Snapshot (ARC) Review: Diamond City by Francesca Flores

Title: Diamond City
Author: Francesca Flores
Series: Diamond City, #2
Pages: 400
Publisher: Wednesday Books
Release Date: January 28th 2020

**This review is based on the bound manuscript of the novel received through a giveaway from the author, which does not influence my review**

      “Good things don’t happen to girls who come from nothing…unless they risk everything.
      Fierce and ambitious, Aina Solís as sharp as her blade and as mysterious as the blood magic she protects. After the murder of her parents, Aina takes a job as an assassin to survive and finds a new family in those like her: the unwanted and forgotten.
      Her boss is brutal and cold, with a questionable sense of morality, but he provides a place for people with nowhere else to go. And makes sure they stay there.
      DIAMOND CITY: built by magic, ruled by tyrants, and in desperate need of saving. It is a world full of dark forces and hidden agendas, old rivalries and lethal new enemies.
To claim a future for herself in a world that doesn’t want her to survive, Aina will have to win a game of murder and conspiracy—and risk losing everything.
Full of action, romance and dark magic, book one of Francesca Flores’ breathtaking fantasy duology will leave readers eager for more!”

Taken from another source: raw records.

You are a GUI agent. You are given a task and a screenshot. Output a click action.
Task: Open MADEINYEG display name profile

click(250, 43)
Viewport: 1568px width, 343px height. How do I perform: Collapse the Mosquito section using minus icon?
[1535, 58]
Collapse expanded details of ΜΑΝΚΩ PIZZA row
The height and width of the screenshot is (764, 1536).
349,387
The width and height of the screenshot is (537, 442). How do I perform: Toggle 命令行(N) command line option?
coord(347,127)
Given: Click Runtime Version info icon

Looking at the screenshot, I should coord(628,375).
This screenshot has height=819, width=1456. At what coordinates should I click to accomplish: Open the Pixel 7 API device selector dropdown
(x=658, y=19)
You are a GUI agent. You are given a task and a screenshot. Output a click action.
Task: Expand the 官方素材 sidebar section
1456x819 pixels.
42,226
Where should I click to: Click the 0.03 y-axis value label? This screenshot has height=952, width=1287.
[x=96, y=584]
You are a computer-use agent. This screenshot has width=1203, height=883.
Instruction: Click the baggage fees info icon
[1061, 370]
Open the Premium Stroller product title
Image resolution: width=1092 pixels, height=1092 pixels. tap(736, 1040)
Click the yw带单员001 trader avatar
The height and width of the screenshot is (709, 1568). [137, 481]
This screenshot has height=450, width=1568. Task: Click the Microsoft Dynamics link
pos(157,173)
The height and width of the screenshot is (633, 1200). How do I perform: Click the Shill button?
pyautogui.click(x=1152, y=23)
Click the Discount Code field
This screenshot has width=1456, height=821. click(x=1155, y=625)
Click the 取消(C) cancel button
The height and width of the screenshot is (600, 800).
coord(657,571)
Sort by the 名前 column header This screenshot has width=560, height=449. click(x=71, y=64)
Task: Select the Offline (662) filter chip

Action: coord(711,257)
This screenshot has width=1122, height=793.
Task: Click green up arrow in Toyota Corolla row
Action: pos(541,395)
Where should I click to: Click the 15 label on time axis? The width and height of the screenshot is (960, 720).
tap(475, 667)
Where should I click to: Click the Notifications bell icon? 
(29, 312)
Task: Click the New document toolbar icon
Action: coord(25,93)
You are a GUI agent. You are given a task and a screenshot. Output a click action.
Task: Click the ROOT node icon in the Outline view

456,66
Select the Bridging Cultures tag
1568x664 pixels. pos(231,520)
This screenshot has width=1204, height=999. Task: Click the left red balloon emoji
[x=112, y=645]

  • Aina Solís – Aina was left orphaned at a young age, but grew up under the tutelage of one of her city’s most notorious gang leaders, the Blood King. She has risen through the ranks as a skilled assassin, but has high hopes of one day being his equal. Her personal arc has her working out her complicated feelings for boss/mentor, reevaluating her worldview when it comes to the classes, and prioritizing her own needs over any potential romance.
  • World-building – I really like the world Francesca Flores has built. It addresses classism, includes immigration, and deals with religious persecution in a really interesting setting. Kosin underwent a civil war years ago and many people, including Aina, lost their family. When the war ended, the lower class became even more powerless as the upper class, known as Steels, profited heavily from industrialization, but left places like the Stacks, overpoliced and subject to the laws of its gangs. There is also a magical element to the story involving diamonds, blood magic, and the worship of two goddesses known as the Mothers which I found really interesting.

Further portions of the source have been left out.